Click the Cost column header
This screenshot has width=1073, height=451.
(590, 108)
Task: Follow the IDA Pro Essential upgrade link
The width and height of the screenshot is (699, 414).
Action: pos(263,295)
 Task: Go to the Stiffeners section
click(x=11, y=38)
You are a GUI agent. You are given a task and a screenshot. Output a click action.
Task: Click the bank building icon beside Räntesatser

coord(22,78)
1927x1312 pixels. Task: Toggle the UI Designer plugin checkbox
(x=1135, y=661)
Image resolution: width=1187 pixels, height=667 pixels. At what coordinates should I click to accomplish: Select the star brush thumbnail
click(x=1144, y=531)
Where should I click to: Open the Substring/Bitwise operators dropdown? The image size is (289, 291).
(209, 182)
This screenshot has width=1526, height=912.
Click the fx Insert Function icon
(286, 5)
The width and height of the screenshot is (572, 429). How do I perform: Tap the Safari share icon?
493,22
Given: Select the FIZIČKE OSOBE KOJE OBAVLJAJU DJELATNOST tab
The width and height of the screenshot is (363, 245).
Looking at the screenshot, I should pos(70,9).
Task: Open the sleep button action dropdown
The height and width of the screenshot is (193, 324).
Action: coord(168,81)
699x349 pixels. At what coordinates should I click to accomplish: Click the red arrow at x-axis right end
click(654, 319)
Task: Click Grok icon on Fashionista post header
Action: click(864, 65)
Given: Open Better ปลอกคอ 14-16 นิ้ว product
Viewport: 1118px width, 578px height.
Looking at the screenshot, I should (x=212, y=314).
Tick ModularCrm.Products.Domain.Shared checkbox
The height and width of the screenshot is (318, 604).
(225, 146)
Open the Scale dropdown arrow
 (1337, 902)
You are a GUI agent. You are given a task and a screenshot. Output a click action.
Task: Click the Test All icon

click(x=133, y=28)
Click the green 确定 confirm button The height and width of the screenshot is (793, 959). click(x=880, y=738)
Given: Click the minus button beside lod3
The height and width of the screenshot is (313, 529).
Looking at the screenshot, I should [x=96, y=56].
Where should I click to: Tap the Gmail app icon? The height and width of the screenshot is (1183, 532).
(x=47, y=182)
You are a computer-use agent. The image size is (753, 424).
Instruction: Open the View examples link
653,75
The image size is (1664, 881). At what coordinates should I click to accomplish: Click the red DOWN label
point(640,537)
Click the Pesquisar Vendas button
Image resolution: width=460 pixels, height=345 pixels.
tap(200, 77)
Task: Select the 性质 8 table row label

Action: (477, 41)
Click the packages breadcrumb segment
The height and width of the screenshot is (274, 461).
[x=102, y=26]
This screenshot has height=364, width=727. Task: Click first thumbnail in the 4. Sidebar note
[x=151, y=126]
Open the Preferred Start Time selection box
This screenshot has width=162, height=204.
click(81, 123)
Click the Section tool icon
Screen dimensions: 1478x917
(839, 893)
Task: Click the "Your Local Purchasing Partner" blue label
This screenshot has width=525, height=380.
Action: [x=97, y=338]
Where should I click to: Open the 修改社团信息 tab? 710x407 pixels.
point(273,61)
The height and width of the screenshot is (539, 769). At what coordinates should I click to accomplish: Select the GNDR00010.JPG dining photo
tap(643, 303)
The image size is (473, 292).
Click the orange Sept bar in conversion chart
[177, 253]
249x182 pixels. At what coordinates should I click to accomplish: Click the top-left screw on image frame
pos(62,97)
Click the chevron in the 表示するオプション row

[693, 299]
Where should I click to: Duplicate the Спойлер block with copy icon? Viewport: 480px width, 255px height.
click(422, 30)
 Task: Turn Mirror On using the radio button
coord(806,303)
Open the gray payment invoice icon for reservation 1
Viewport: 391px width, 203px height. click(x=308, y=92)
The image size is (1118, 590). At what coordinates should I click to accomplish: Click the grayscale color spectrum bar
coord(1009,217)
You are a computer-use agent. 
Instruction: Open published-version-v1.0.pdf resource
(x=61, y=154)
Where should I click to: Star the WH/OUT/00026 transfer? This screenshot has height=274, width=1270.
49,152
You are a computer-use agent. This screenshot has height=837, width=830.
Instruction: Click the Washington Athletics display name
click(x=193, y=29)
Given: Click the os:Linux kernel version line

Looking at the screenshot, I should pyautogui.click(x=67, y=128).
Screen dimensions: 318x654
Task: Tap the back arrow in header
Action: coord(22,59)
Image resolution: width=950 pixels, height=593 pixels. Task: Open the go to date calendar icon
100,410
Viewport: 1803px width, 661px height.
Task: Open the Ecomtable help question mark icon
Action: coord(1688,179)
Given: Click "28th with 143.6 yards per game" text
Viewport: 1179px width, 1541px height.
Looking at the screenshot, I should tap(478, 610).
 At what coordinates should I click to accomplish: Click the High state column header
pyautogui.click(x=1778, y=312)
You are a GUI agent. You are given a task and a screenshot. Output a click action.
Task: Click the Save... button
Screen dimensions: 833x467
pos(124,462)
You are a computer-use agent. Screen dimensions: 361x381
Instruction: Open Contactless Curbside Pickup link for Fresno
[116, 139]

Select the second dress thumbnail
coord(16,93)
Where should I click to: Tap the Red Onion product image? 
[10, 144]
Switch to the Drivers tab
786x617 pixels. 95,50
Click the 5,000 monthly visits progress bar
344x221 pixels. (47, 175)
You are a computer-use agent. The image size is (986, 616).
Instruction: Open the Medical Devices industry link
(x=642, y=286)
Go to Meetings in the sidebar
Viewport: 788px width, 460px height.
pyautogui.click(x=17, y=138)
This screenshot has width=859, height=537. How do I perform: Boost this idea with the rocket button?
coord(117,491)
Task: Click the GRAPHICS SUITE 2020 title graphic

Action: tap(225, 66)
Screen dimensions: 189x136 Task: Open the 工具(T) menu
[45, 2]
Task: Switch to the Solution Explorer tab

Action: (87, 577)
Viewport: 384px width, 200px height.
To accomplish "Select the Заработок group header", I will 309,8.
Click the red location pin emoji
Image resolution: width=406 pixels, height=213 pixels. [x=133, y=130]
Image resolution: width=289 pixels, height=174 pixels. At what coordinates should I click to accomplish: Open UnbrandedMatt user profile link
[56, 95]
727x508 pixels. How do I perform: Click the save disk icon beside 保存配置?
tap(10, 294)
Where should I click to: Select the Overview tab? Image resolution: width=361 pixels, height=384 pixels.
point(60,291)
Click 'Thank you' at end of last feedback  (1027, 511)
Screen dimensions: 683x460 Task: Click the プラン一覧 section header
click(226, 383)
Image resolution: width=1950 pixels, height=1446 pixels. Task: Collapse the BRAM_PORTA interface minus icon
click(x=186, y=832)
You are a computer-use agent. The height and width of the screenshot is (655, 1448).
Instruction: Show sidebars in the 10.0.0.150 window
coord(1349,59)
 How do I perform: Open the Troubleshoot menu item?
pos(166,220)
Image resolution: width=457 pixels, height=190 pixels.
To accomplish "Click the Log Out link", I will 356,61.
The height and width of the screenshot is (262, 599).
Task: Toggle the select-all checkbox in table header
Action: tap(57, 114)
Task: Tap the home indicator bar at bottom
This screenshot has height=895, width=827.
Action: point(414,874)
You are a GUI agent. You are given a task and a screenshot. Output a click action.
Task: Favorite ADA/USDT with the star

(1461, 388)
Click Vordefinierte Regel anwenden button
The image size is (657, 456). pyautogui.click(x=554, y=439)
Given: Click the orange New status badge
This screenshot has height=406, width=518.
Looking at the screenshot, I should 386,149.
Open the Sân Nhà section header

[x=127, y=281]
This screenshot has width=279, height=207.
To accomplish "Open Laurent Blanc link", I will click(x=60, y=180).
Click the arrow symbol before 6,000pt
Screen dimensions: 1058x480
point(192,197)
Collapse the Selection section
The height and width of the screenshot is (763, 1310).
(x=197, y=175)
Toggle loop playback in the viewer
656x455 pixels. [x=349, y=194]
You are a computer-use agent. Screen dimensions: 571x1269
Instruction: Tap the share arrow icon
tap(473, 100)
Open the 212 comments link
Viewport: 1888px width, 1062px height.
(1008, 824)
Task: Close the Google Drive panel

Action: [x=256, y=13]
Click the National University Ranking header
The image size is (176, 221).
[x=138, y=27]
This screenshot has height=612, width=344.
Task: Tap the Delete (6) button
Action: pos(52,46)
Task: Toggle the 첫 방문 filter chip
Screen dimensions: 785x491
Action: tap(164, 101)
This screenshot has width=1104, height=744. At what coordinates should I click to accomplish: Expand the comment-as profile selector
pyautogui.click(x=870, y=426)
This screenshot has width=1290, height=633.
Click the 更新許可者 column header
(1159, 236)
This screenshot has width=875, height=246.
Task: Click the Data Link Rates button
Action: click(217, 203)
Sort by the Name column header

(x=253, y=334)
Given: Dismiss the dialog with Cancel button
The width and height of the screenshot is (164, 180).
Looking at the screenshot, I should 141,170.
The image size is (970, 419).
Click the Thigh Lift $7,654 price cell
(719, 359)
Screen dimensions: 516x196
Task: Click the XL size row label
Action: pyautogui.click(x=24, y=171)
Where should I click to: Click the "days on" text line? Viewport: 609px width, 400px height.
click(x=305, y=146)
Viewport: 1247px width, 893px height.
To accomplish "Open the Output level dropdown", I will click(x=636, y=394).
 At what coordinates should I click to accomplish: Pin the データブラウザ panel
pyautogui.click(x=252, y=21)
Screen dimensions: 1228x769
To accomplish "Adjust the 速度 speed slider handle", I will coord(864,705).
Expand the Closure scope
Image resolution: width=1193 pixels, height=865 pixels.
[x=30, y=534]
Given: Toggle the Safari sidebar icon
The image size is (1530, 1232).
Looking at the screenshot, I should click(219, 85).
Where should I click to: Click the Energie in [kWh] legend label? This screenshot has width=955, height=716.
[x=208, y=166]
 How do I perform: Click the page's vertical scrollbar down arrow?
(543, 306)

══════

● **Directions**: Format the lines above, starting at the line that contains "At what coordinates should I click to accomplish: Click the High" and ending at the line that contains "Click 'Thank you'", as a JSON list of strings with one string per line and blank lines left out.

● **Output**:
[
  " At what coordinates should I click to accomplish: Click the High state column header",
  "pyautogui.click(x=1778, y=312)",
  "You are a GUI agent. You are given a task and a screenshot. Output a click action.",
  "Task: Click the Save... button",
  "Screen dimensions: 833x467",
  "pos(124,462)",
  "You are a computer-use agent. Screen dimensions: 361x381",
  "Instruction: Open Contactless Curbside Pickup link for Fresno",
  "[116, 139]",
  "Select the second dress thumbnail",
  "coord(16,93)",
  "Where should I click to: Tap the Red Onion product image? ",
  "[10, 144]",
  "Switch to the Drivers tab",
  "786x617 pixels. 95,50",
  "Click the 5,000 monthly visits progress bar",
  "344x221 pixels. (47, 175)",
  "You are a computer-use agent. The image size is (986, 616).",
  "Instruction: Open the Medical Devices industry link",
  "(x=642, y=286)",
  "Go to Meetings in the sidebar",
  "Viewport: 788px width, 460px height.",
  "pyautogui.click(x=17, y=138)",
  "This screenshot has width=859, height=537. How do I perform: Boost this idea with the rocket button?",
  "coord(117,491)",
  "Task: Click the GRAPHICS SUITE 2020 title graphic",
  "Action: tap(225, 66)",
  "Screen dimensions: 189x136 Task: Open the 工具(T) menu",
  "[45, 2]",
  "Task: Switch to the Solution Explorer tab",
  "Action: (87, 577)",
  "Viewport: 384px width, 200px height.",
  "To accomplish \"Select the Заработок group header\", I will 309,8.",
  "Click the red location pin emoji",
  "Image resolution: width=406 pixels, height=213 pixels. [x=133, y=130]",
  "Image resolution: width=289 pixels, height=174 pixels. At what coordinates should I click to accomplish: Open UnbrandedMatt user profile link",
  "[56, 95]",
  "727x508 pixels. How do I perform: Click the save disk icon beside 保存配置?",
  "tap(10, 294)",
  "Where should I click to: Select the Overview tab? Image resolution: width=361 pixels, height=384 pixels.",
  "point(60,291)",
  "Click 'Thank you' at end of last feedback  (1027, 511)"
]